======== Records

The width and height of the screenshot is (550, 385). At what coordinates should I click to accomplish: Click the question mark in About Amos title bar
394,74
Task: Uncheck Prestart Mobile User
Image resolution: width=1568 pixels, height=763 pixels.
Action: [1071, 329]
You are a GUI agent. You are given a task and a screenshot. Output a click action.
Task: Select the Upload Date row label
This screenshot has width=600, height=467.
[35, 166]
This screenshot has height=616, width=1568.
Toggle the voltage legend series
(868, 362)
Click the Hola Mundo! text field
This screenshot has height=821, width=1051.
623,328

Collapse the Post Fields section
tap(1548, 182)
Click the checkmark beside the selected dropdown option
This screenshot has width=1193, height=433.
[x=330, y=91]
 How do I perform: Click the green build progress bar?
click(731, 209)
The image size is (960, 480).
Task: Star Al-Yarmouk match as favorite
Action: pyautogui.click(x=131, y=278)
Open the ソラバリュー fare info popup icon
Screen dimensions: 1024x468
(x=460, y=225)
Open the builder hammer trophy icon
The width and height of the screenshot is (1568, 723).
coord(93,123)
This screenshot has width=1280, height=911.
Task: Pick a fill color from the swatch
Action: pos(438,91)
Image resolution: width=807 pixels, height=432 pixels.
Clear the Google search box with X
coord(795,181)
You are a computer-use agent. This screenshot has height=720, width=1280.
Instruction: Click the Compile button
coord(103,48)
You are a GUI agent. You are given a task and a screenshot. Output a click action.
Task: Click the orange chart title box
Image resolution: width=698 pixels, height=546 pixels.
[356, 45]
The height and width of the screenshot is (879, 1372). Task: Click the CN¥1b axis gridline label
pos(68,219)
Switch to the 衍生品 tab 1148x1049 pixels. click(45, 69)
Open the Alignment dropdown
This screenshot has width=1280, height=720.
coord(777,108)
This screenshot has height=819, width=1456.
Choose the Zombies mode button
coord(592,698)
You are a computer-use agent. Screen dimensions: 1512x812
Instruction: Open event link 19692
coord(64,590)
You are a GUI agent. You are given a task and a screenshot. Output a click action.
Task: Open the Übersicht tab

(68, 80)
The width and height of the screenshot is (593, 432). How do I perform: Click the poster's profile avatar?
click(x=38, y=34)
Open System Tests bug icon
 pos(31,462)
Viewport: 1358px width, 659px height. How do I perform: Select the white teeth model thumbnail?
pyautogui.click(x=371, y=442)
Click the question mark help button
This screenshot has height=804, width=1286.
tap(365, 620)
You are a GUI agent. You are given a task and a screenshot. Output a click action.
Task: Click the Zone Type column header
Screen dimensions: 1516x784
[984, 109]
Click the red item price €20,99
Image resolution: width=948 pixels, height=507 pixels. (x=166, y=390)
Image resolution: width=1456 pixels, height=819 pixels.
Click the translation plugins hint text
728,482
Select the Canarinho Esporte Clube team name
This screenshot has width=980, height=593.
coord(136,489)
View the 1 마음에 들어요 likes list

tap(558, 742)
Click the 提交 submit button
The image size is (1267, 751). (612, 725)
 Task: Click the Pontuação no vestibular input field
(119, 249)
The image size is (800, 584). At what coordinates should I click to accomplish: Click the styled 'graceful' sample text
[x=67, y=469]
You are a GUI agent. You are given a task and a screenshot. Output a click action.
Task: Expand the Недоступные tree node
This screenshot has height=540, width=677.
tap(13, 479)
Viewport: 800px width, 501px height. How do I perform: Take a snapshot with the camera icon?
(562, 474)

================

Rewrite the part of the records that opens with the line containing "The image size is (800, 584)." and runs through the last record, keeping every line, requests included, but shifting each coordinate in the answers up by 8. Leave all numbers outside the answers unchanged.

• Response to this task
The image size is (800, 584). At what coordinates should I click to accomplish: Click the styled 'graceful' sample text
[x=75, y=477]
You are a GUI agent. You are given a task and a screenshot. Output a click action.
Task: Expand the Недоступные tree node
This screenshot has height=540, width=677.
tap(21, 487)
Viewport: 800px width, 501px height. How do I perform: Take a snapshot with the camera icon?
(570, 482)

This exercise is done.